Metropolitan News-Enterprise

 

Tuesday, February 10, 2004

 

Page 3

 

Indicted Santa Clara Superior Court Judge Faces Discipline

 

By a MetNews Staff Writer

 

The Commission on Judicial Performance yesterday filed disciplinary charges against a Santa Clara Superior Court judge who has been indicted for fixing tickets for friends, relatives and sports figures.

Judge William Danser and a former Los Gatos police detective pled not guilty in October to obstruction of justice charges. The CJP reportedly launched an investigation after Danser wrote a letter to a police official, on Superior Court letterhead, asking that parking tickets issued to his son be dismissed.

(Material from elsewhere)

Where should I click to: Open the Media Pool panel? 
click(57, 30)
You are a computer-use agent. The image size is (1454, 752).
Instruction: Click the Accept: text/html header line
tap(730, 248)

A court spokesperson said Danser has been on administrative leave since the indictment.

The CJP charged that Danser “engaged in a pattern of misconduct in the handling of traffic matters on behalf of [his] friends and acquaintances, players and employees of local professional sports teams and other acquaintances of [the detective], court staff, and others” between March of 1997 to December of 2002. Among the alleged beneficiaries of the misconduct is former San Jose Sharks and Los Angeles Kings forward and current head Colorado Avalanche head coach Tony Granato.

The CJP alleges that Danser became acquainted with Granato through his and his sons’ involvement in youth sports activities. After Granato was cited for driving 85 miles per hour in a 65-mile-per-hour zone and missed a court appearance, Danser intervened with a court commissioner to get a $648 fine reduced to $64, the CJP charged.

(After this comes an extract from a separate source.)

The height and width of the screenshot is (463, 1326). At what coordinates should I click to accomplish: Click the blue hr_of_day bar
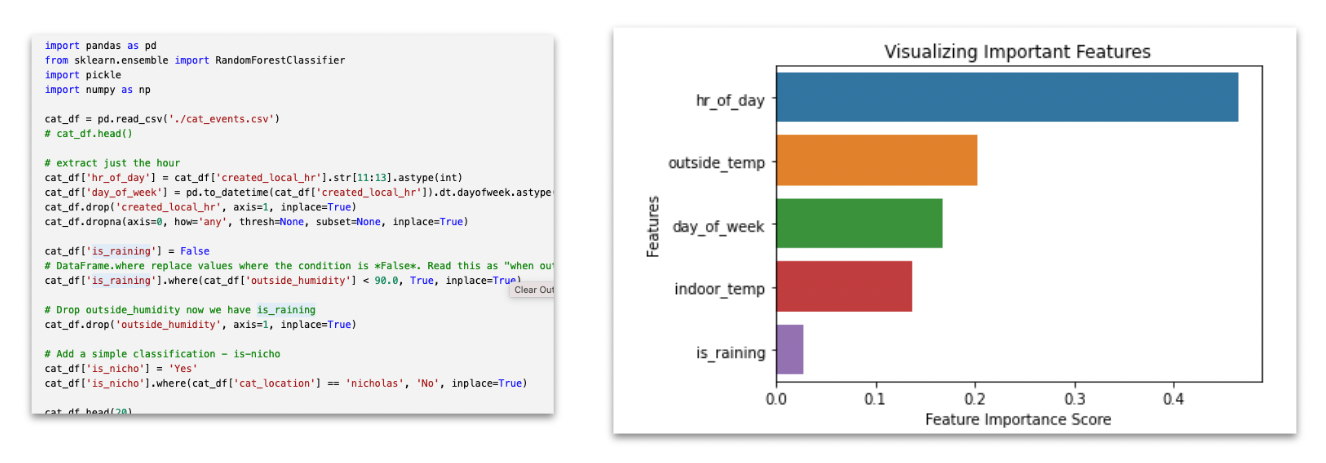click(x=1007, y=97)
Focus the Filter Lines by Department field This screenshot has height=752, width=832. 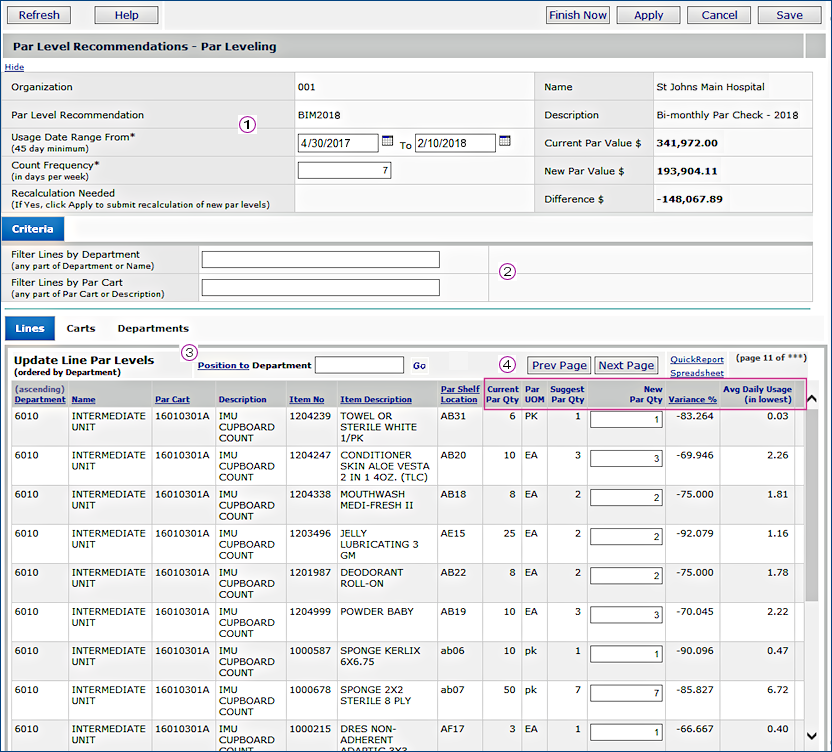[x=320, y=260]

The judicial watchdog agency claims Danser similarly assisted 22 other individuals, including two other Sharks hockey players, the girlfriend of a Sharks player, a team executive, a Sharks broadcaster, the owner of a restaurant frequented by Sharks players, a player for the San Jose Earthquakes professional soccer team, the Earthquakes’ head trainer, the girlfriend of the team’s equipment manager, and two former professional baseball players.

In at least one case, the CJP claims, a beneficiary of Danser’s misconduct later made a donation to the Los Gatos Little League, of which the judge was then president.

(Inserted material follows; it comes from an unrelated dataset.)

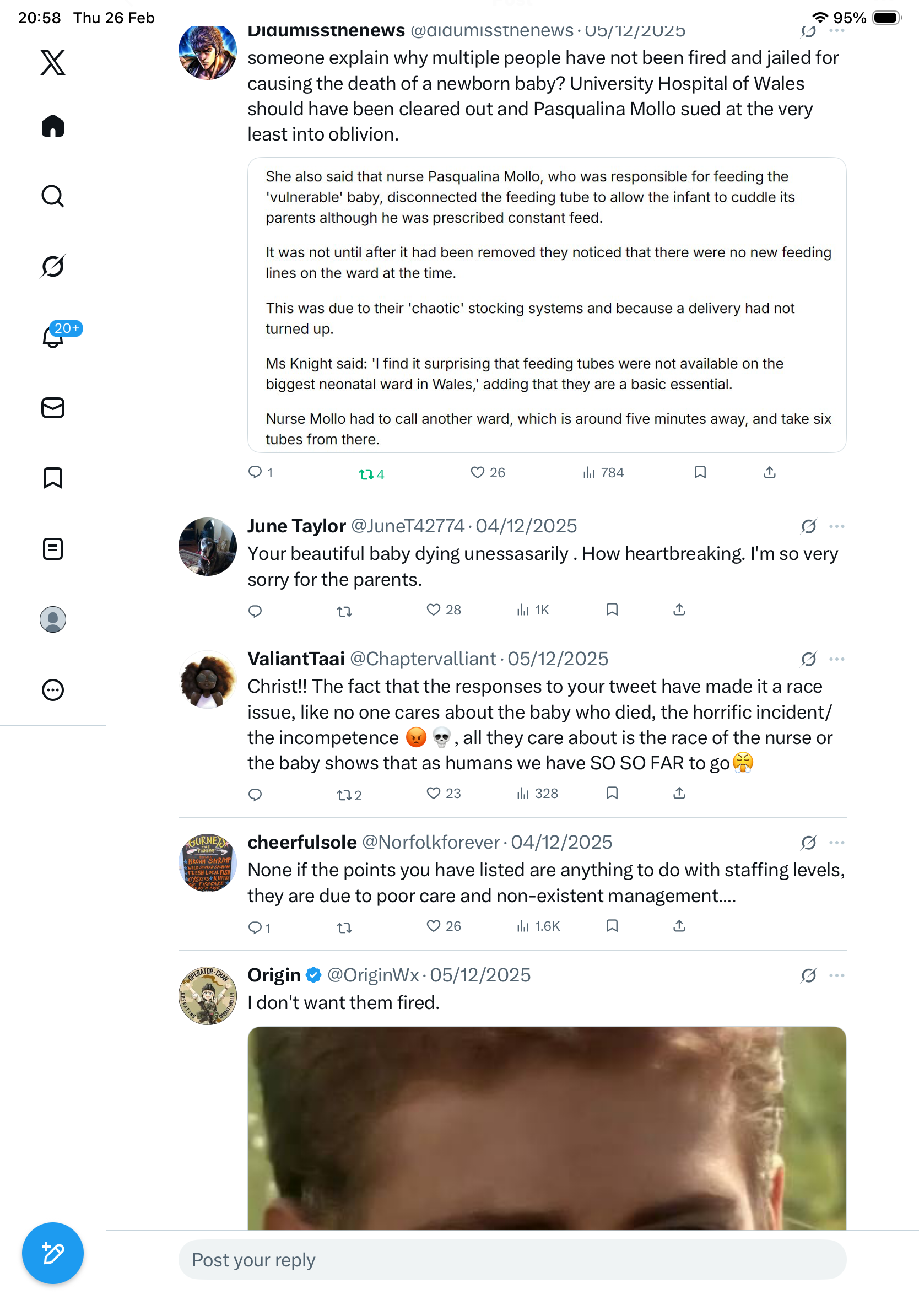Undo repost on Didumissthenews reply
The image size is (919, 1316).
coord(366,474)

The CJP also alleged Danser improperly had matters transferred to his court, told a defendant he was being sentenced to jail because his offense took place near the judge’s home, and requested special treatment for his family from traffic officers.

The judge also “engaged in a pattern of improper judicial demeanor, threats, harassment, retaliation, banishment, and related misconduct directed at attorneys, court staff and others,” which included barring them from his courtroom and verbally abusing them, the CJP said.

Danser has until Feb. 24 to file an answer to the charges. His attorney, James A. Murphy of Murphy, Pearson, Bradley and Feeney in San Francisco, could not be reached for comment yesterday.